DATA Step, Macro, Functions and more

count occurences of multiple words

Accepted Solution Solved
Reply
Occasional Contributor
Posts: 12
Accepted Solution

count occurences of multiple words

Hi,

 

Let's say I have the following table :

 

dog is red
I love that red dog
hot dog
red cat
that cat hates a red dog

 

I'd like to have a count of occurences of every two word groups, something that would look like this :

 

two words groupcount
red+dog3
that+dog2
red+cat2

 

I have managed to cout occurences of each word, thanks to another thread, but I have no idea how to do this.


Accepted Solutions
Solution
‎12-21-2017 04:38 AM
Super User
Posts: 6,629

Re: count occurences of multiple words

[ Edited ]
Posted in reply to alex_philby

One issue to consider:  what if the incoming string repeats a word?  Should both instances of the same word be used, doubling the number of pairs? 

 

The approach below counts double, when the word appears twice.  You can program around that, so we can come back to that if necessary.

 

data pairs;

set have;

if countw(string) > 1;

obsno = _n_;

do j=1 to countw(string) - 1;

   do k=j+1 to countw(string);

      word1 = scan(string, j);

      word2 = scan(string, k);

      if word1 > word2 then do;

         temp = word2;

         word2 = word1;

         word1 = temp;

      end;

      output;

   end;

end;

keep word1 word2 obsno;

run;

 

proc sort data=pairs nodupkey;

by obsno word1 word2;

run;

 

proc freq data=pairs;

tables word1 * word2 / list;

run;

 

*** EDITED to remove duplicate pairs within the same observation.

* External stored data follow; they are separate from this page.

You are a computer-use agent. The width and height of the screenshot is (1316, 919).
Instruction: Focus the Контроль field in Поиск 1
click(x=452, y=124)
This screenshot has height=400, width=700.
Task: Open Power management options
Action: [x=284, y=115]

View solution in original post


All Replies
PROC Star
Posts: 1,209

Re: count occurences of multiple words

Posted in reply to alex_philby

Do you want to set those two word groups yourself or a list of all possible two word groups from the sentences above?

Occasional Contributor
Posts: 12

Re: count occurences of multiple words

I want a list of every possible two words groups.
Solution
‎12-21-2017 04:38 AM
Super User
Posts: 6,629

Re: count occurences of multiple words

[ Edited ]
Posted in reply to alex_philby

One issue to consider:  what if the incoming string repeats a word?  Should both instances of the same word be used, doubling the number of pairs? 

 

The approach below counts double, when the word appears twice.  You can program around that, so we can come back to that if necessary.

 

data pairs;

set have;

if countw(string) > 1;

obsno = _n_;

do j=1 to countw(string) - 1;

   do k=j+1 to countw(string);

      word1 = scan(string, j);

      word2 = scan(string, k);

      if word1 > word2 then do;

         temp = word2;

         word2 = word1;

         word1 = temp;

      end;

      output;

   end;

end;

keep word1 word2 obsno;

run;

 

proc sort data=pairs nodupkey;

by obsno word1 word2;

run;

 

proc freq data=pairs;

tables word1 * word2 / list;

run;

 

*** EDITED to remove duplicate pairs within the same observation.

Occasional Contributor
Posts: 12

Re: count occurences of multiple words

[ Edited ]
Posted in reply to Astounding

Astounding wrote:

One issue to consider:  what if the incoming string repeats a word?  Should both instances of the same word be used, doubling the number of pairs?

 

Theoretically, I would not want both instances of the same word to be used. But as a matter of fact, there is no occurrences where the string repeats a word in my table, except for small linking words (like "of" for example). I just have to ignore all these small words with a quick data step. So your code works great for me ! Thank you.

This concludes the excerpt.